Reflections and ramblings about life as an educator, writer, reader, knitter, and over-thinker. Trying to do the writing only I can do.

Tag: NPR

  • Day 28: When was the last time you talked to a stranger?

    “Have you tried that? Is it good?”

    The cashier at Trader Joe’s, a young 20s-something woman with dark hair and blue eyeliner pointed to the Spicy Peanutty Noodle Bowl with Chicken that I get every time I go.

    “Yeah! I like it,” I replied.

    “Is it very spicy or not too bad?”

    “I’d say it’s not too bad. I’m usually a medium spicy kinda girl.”

    “Yeah, okay, I like medium spicy too,” she said, scanning my other items. “Cause I was thinking about having it for lunch, but you never know with spice… and it’s in the middle of the day, you know.”

    I laughed. “Well, I think it’s good. It’s definitely got a kick. But it’s not like wasabi, I hate that.”

    “Oh, me too.”

    We continued to talk about different levels of spice, with her coworker, a middle-aged blonde, chiming in as she joined to bag my groceries: “I can’t do wasabi, but I put hot sauce on just about everything.”

    “I like jalapeños, too,” the cashier said. “If there aren’t too many seeds. The seeds are what do it.”

    “Not for me,” the blonde said. “I’d rather not leave the spice up to chance. By the way, do you want a new one?”

    She held up the red pepper I’d grabbed.

    “Sure, but weird request: can you make sure it has 4 lobes at the bottom? They’re supposed to be sweeter.” (I looked this up just now while searching for the correct term for the pepper parts and apparently it’s a myth. Go figure!)

    “Well, I did not know that! But I most certainly will look for you.”

    As I got home a bit later and unloaded my groceries, I found myself thinking about this 12-minute podcast episode that Ariel sent to me during the pandemic: “The Lost Joys of Talking to Strangers.”

    In the episode, Madeline K. Sofia speaks with Yowei Shaw, who reports on her interview with social psychologist and professor Elizabeth Dunn about the importance of strangers. After noticing how her boyfriend’s grumpy mood would improve (and stay that way!) whenever he’d have a random encounter with a stranger or acquaintance, Dunn began to study how short interactions with strangers affect our mood.

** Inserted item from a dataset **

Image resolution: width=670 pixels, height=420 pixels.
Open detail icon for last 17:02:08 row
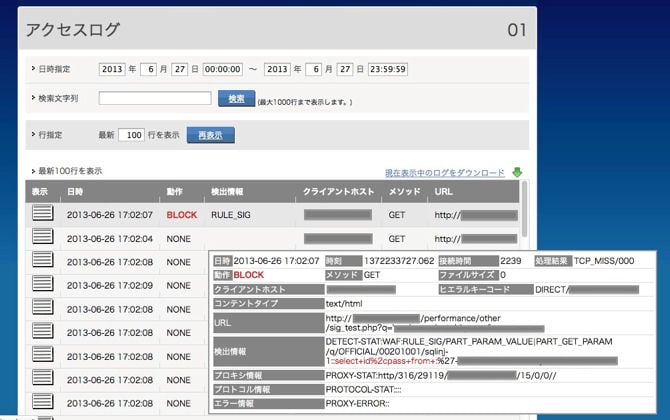(x=43, y=401)
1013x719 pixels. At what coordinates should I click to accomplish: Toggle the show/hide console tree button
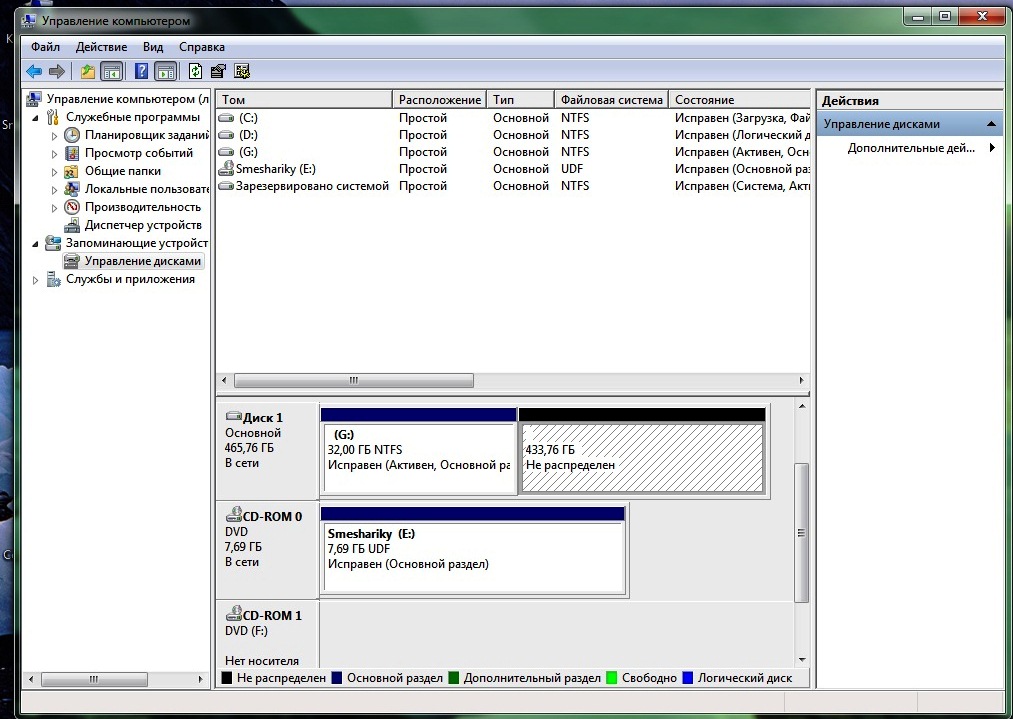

    Dunn discovered that these interactions did boost peoples’ mood and affect in a positive way. Drawing on her own studies of couples and café customers, as well as others conducted by Nicholas Epley and Juliana Schroeder about commuters on buses and trains and people in waiting rooms, Dunn started to develop a theory. Essentially, when we talk to strangers, we try to be friendly and cheerful because of societal norms. And when these interactions go well, they lift our mood and make us feel more positive, as well as affirm our existence and give us this sense of connection.

    The podcast episode reminisces about these random interactions with strangers. When we were in quarantine, we only really spoke to those we lived with or our closest friends and family. We missed these bursts of happiness and connection. Now, in 2024, they’re possible again.

    I think about my errands-filled morning and the many interactions I’ve had with strangers already: the two people at the office where I went to pick up our security deposit; the woman working at Warby Parker who was stunned by how my 11-year-old pair had lost its polarization, and offered me 25% off a new pair, which she helped me pick out; the woman who gives me a facial every month; and then the cashier and bagger at Trader Joe’s.

    I take a bite of my noodle bowl and wonder if the cashier decided to try it. I realize it’s got a bit more than a kick. But it’s definitely delicious.